■ **課題一覧**:
**A)** 米国出張についての文章で、筆者が解消できずにいる時差は何時間か答えてください。
**B)** 米国出張についての文章を、最後の文の後から書き進めてください。

1週間の米国出張から帰英し、一晩が明けたものの、5時間の時差ボケ解消に失敗している。
その間、ヨーロッパもサマータイムに突入し最高の季節が始まったが、溜まったメールと仕事、出張中に発生したトラブルの後処理が重くのしかかり、心が置いてきぼりのままである。

忘れてしまわないうちに記録しておこう。

英語呼称の裏にある無意識の意識

ありがたくビジネスクラスで渡航させてもらった。空の上でフライトアテンダントのサービスを受ける際、男性客には「◯◯◯, Sir」と呼びかけているのに、私の番になると、「◯◯◯, you」と呼びかけられたり、あるいは呼びかけされないことが何度もあった。

憤怒するほどでは全然ないが、なんともいえない不快感を抱いた。かといって「◯◯◯, ma'am」とつけられるのも個人的には抵抗があるのだが、明らかに(白人)男性客と対応を分けられているように感じてモヤモヤした。
これはエアラインへのアンケートに書いておくべきだろうか。

■ **表示データ**:
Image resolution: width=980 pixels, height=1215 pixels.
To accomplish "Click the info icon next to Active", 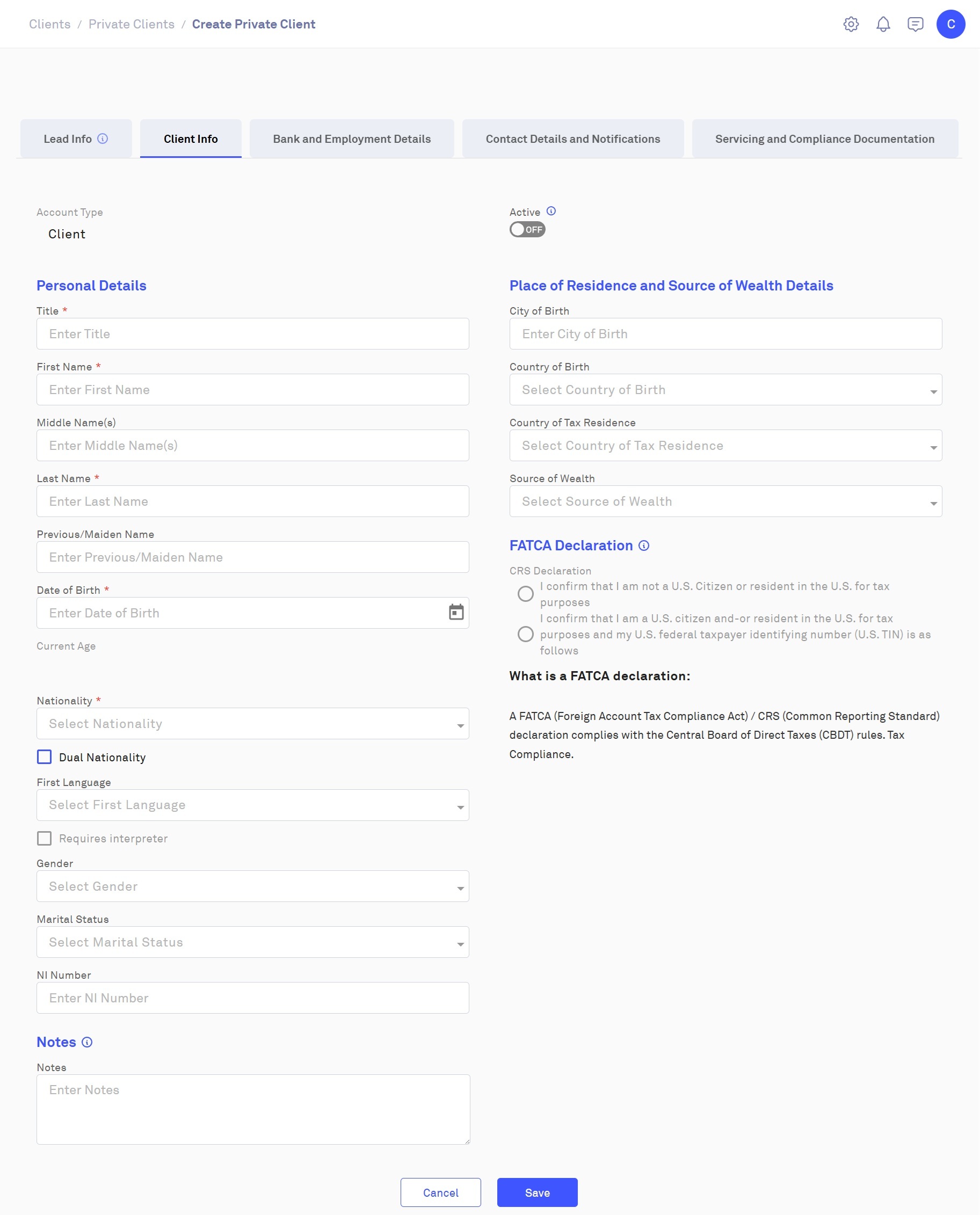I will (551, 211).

--

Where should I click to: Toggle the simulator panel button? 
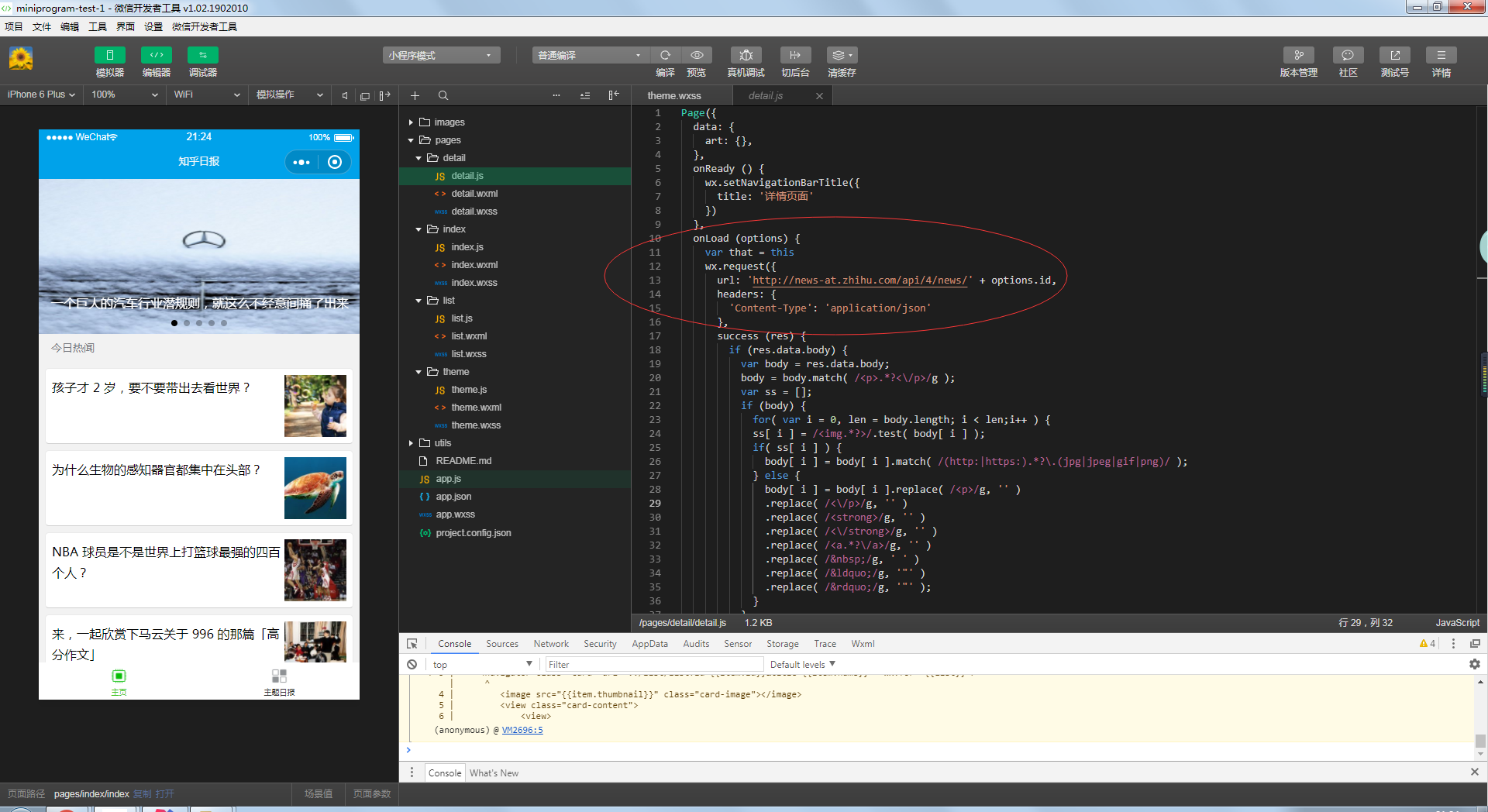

■ **各課題の解答**:
**A)** 5時間です。

**B)**
ポジションで人種が分かれている

今回は、米国南東部の州を訪れたのだが、前回出張で訪れた北東部より、アフリカン・アメリカンの人々をよく見かけるなぁ、とボンヤリ考えていた。(北東部に比べてアジア系や中東系が少ないので、必然的にアフリカン・アメリカンの割合を多く感じたとも言えるかもしれない。)

上司の指摘で気付かされたのは、同じ職場(例えばバーやレストラン、公共施設)であっても、細かくポジションが分かれており、担当する人種が明らかに異なっていること。

顧客サービスの前面に立つポジションの人は白人が割と多く、裏で作業する人、片付けする人は、有色の人であることが多かった。(アフリカン・アメリカンやヒスパニック系と見受けられた。)統計を調べたわけではないのであくまで個人的な感覚だが、見えない境界線のようなものを感じて少しだけ怖くなった。

しかし、総じてアフリカン・アメリカンの人々は誰しもが親切で優しく、意にも介さないほど陽気ですぐ話しかけてくる土地柄(?)で、なんだか拍子抜けした。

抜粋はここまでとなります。